* _Tâches et exercices_:
1. Répondez à ces questions d'après l'article sur le camp des Milles, placé plus bas :
(a) À quelle date l'article a-t-il été publié ?
(b) Combien de collégiens ont entendu les témoignages ?
(c) Qui est crédité pour la photo ?
2. Relevez dans l'article sur le camp des Milles toutes les actions que les collégiens ont pu accomplir selon la phrase qui commence par « Au camp des Milles ».
3. Traduisez en anglais cette phrase de l'article sur le camp des Milles : « Des hommes, des femmes et des enfants ont été déportés depuis le Camp des Milles vers les camps de concentration. »

Camp des Milles. Témoignages bouleversants de déportés et enfants cachés devant des collégiens marseillais

Publié le 16 mai 2023 à  8h51 - Dernière mise à  jour le 6 juin 2023 à  12h44

Entendre ces grands témoins, ceux qui ont souffert dans leur chair et dans leur cœur, ne laisse pas indemne. Au camp des Milles, le seul grand camp d’internement et de déportation encore intact en France, près de 200 collégiens de l’école de Provence ont pu entendre leurs récits, mesurer les drames, écouter les corps meurtris, sentir la douleur de la perte des siens et voir le courage qu’il a fallu pour résister.

Des hommes, des femmes et des enfants ont été déportés depuis le Camp des Milles vers les camps de concentration  (Photo Joël Barcy)
Des hommes, des femmes et des enfants ont été déportés depuis le Camp des Milles vers les camps de concentration (Photo Joël Barcy)

* _Extraits de données_:

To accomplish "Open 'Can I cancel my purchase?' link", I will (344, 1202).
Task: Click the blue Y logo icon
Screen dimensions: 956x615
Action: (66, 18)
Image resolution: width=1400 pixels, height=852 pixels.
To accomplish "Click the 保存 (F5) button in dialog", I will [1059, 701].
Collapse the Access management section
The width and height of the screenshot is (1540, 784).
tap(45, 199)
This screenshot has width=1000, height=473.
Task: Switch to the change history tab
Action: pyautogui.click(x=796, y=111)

* _Réponses rédigées_:
1.
(a) Le 16 mai 2023.
(b) Près de 200.
(c) Joël Barcy.

2.
- entendre leurs récits
- mesurer les drames
- écouter les corps meurtris
- sentir la douleur de la perte des siens
- voir le courage qu'il a fallu pour résister

3. Men, women and children were deported from the Camp des Milles to the concentration camps.